◆ **Quoted passage**
========================

By Anushka Kalyan
High school student in Granite Bay, CA
It’s that time of the year again – the sun is setting later and the flowers are blooming. Now that we’ve all hopefully settled into 2023, let’s recognize the true meaning of this new year. Oh no, not fulfilling gym resolutions or going vegan, but rather shifting our focus onto something called “Viva Magenta,” this year’s “Color of the Year” as deemed by Pantone, the color system mogul.
In 2023, using this shade of dark pink is supposedly the key to success in marketing, fashion, social media, and industry. I mean, we already have sneakers, wallpaper, and even cell phones in the marketplace sporting this color. It’s all “Viva Magenta!” But what happens when this color becomes “so last year”?
The market cycle of rapid consumerist trends is known as “fast fashion.” By mass replicating high-fashion designs and quickly making them accessible to the public at a low price, retail companies make money and we consumers wear trendy products. “Viva Magenta” was announced as the “Color of the Year” in December of 2022, and just a month later, new pants in this color were on the racks because of rapid market response.

========================

◆ **Data segment**

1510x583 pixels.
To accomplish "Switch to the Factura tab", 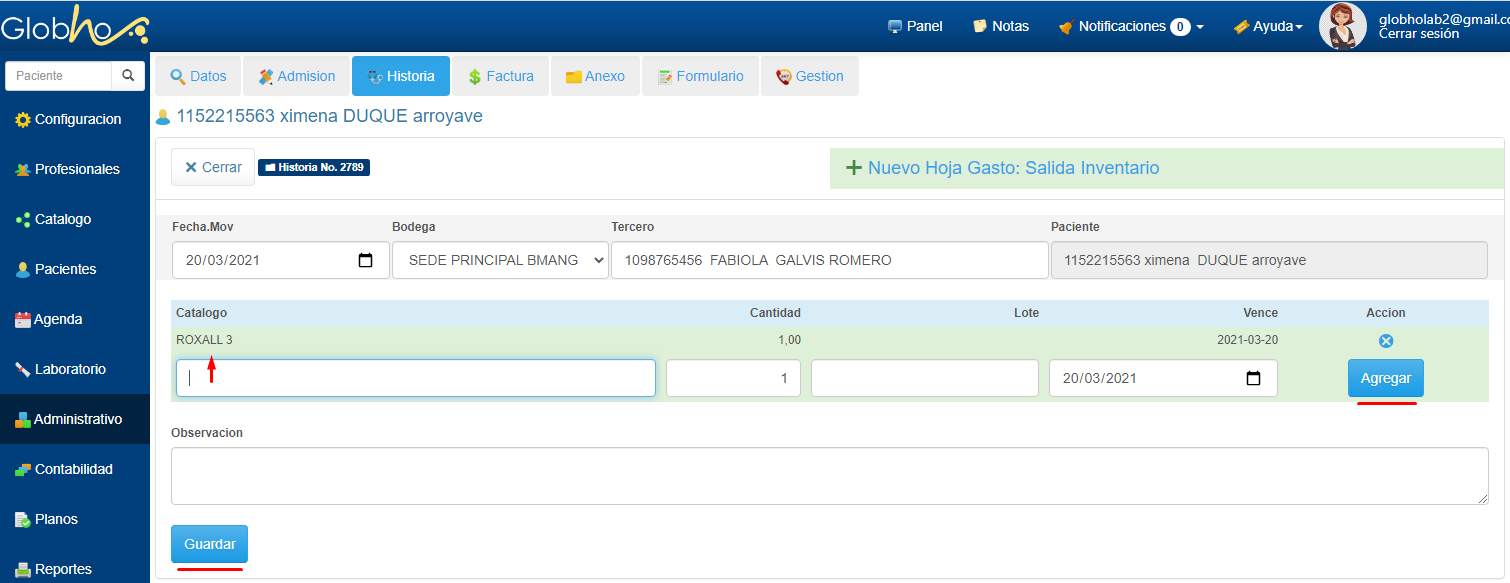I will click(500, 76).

========================

◆ **Stated exercise 1**
According to the essay on Pantone's "Viva Magenta," when was that shade announced as the Color of the Year?
◆ **Stated exercise 2**
Pick up the essay on "Viva Magenta" and fast fashion right after its last sentence, and keep the same voice.

◆ **Output 1**
December of 2022

◆ **Output 2**
However, just because trendy products are available to us in a short period of time, that doesn’t mean it’s all good. According to the UN Environment Program, fast fashion production and shipping account for 20 percent of global wastewater and a significant amount of carbon emissions. They also highlight that fast fashion is responsible for more carbon emissions than all international flights and maritime shipping combined, worsened by the fact that this industry is responsible for massive human rights violations in outsourced production. Finally, according to Earth.org, when a new Color of the Year is announced or big brand names release a new style, the average US citizen throws out 81.5 pounds of clothing each year, resulting in 92 million tons of landfill waste per year. That’s a lot of trash and many more years gone into breaking this waste down! This travesty can be avoided if consumers don’t give in to very fickle trends. As a society, we buy more and more, perpetuating a cycle of consumerist greed and massive production, to the detriment of humanity and our planet.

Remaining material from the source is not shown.